Data for processing —

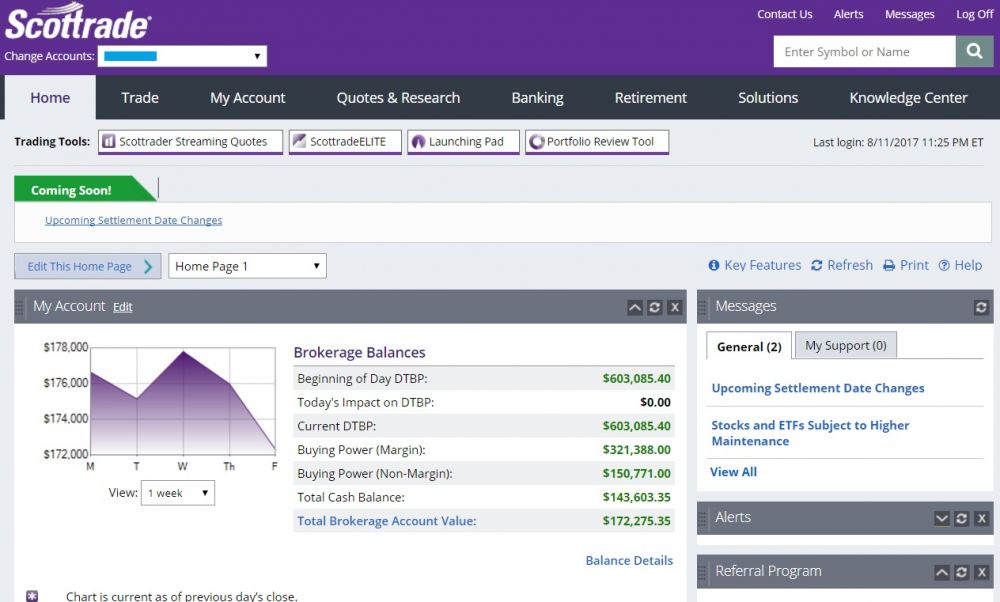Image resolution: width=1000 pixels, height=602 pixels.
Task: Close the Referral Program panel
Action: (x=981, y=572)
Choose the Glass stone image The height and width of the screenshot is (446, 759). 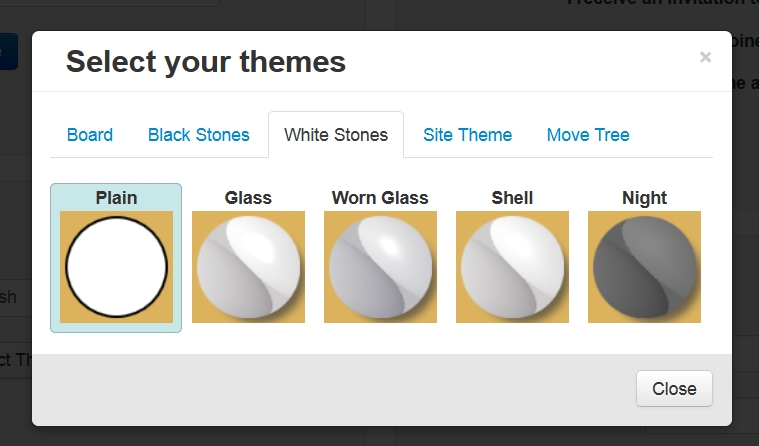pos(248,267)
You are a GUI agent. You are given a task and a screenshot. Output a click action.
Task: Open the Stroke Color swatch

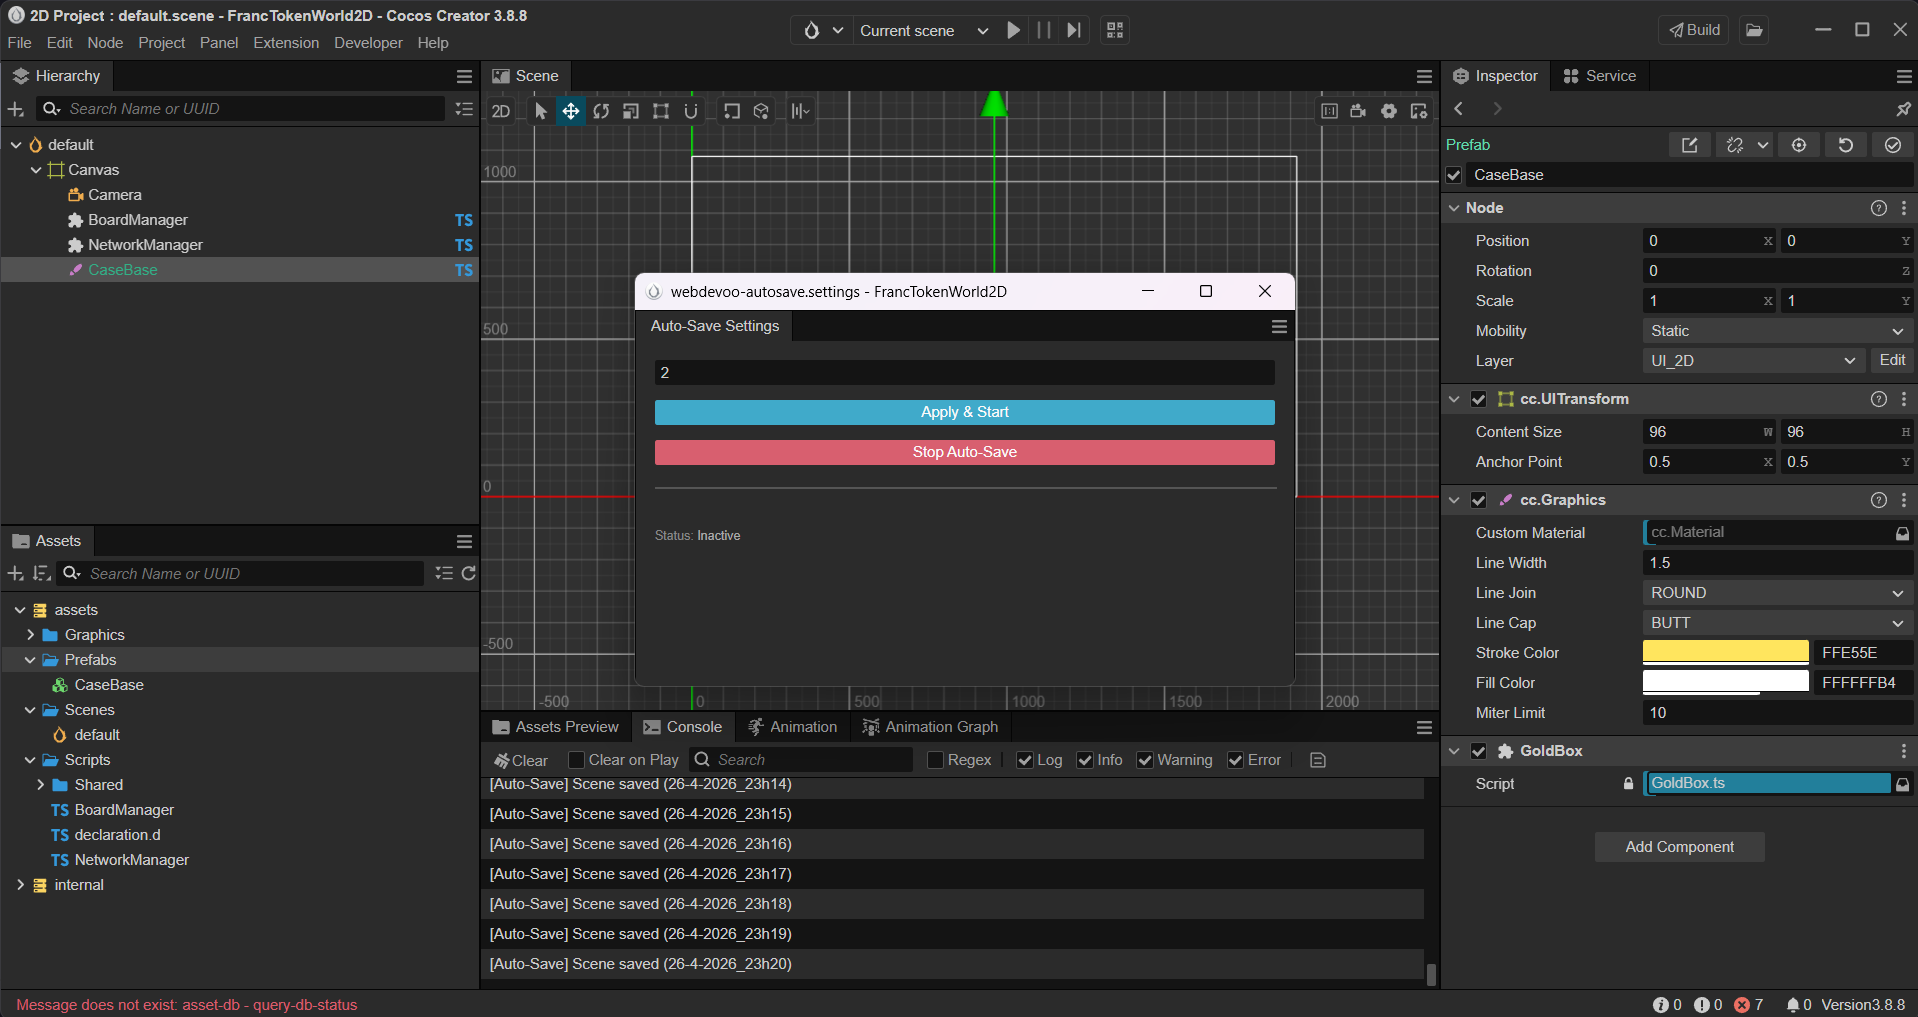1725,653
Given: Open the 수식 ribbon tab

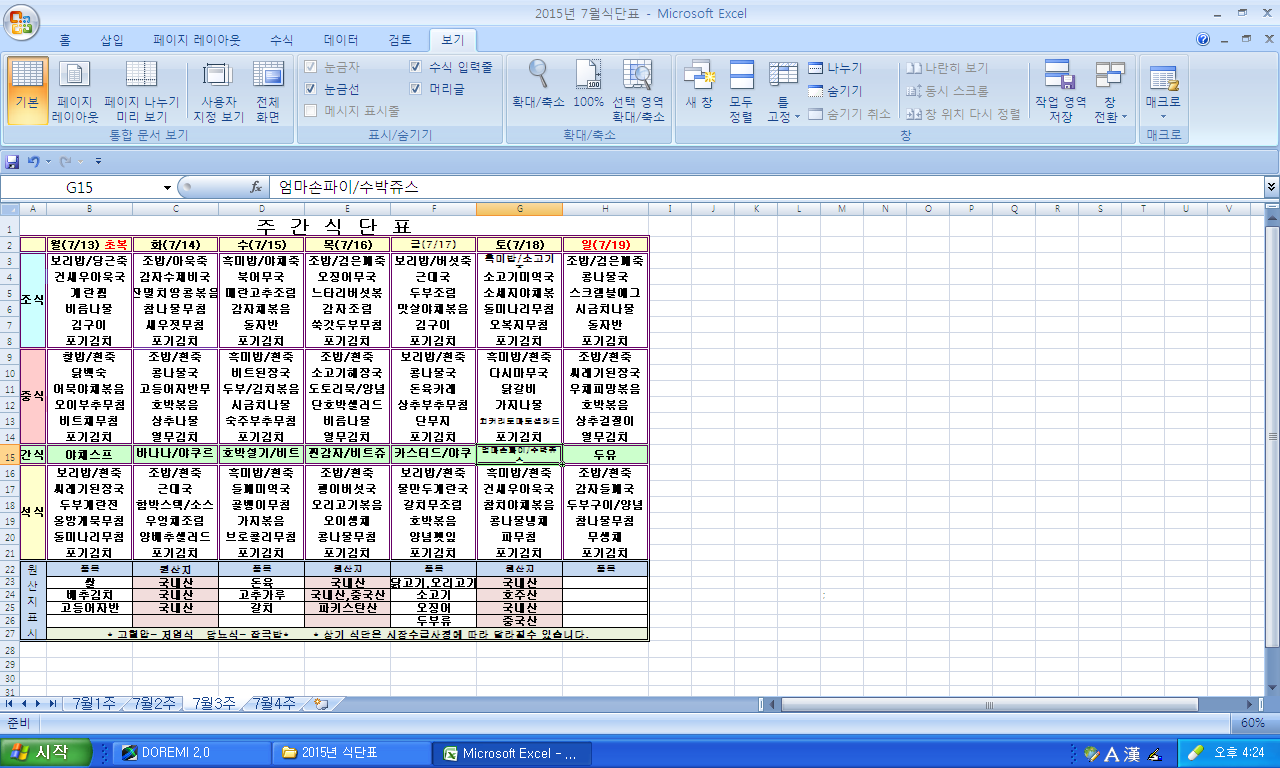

What is expected — Copy only this, please: the line with "You are a GUI" and every line after it through the end of the data, with no pictures.

Reply —
You are a GUI agent. You are given a task and a screenshot. Output a click action.
Task: Open the Stroke Color swatch

1725,653
Given: Open the 수식 ribbon tab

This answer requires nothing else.